Today’s guest post is from K F Baugh — why yes, we are related, by marriage — on her new book Valley of the Broken. As I also write from traditional folklore and various cultures, I really like her take on traditional folkloric representations of the humanity we still are now, and what that means for us.
Who can say what will spark the idea for new book?
In my case, it was a monster.
Let me back up.
Vampires, mermaids, werewolves, shapeshifters… there’s been an explosion of supernatural characters in speculative fiction since J.K. Rowling penned Harry Potter and the Philosopher’s Stone, and it awakened the literary scene like the shot heard ‘round the world.

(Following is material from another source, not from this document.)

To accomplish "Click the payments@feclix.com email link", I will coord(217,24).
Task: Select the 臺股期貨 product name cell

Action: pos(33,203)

I observed this development with a skeptical eye. Not because I was a judgmental ass (well, not all the time anyway), but because I felt like some of the authors weren’t taking their supernatural characters seriously enough. I’d lived in Eastern Europe for five years and saw some pretty scary stuff: vampires are not like the angsty teens in the Twilight series; magic is not easily wielded and rarely benign; and naiads are not beguiling, harmless water spirits.
My main issue with the “rebranding” efforts of these authors was that they took something that a culture had traditionally used to embody evil and danger and revamped it as sexy and interesting. Admittedly, I was touchy about the subject; I’d lived in a place that had recently suffered through war and a genocide. There was nothing sexy about that sort of wickedness.
It didn’t take me too long to get off my high horse and realize that if I didn’t like the supernatural characters in literature, I’d better shut up or create my own. Around this time I also began to research the religious and cultural beliefs of the people of the American Southwest.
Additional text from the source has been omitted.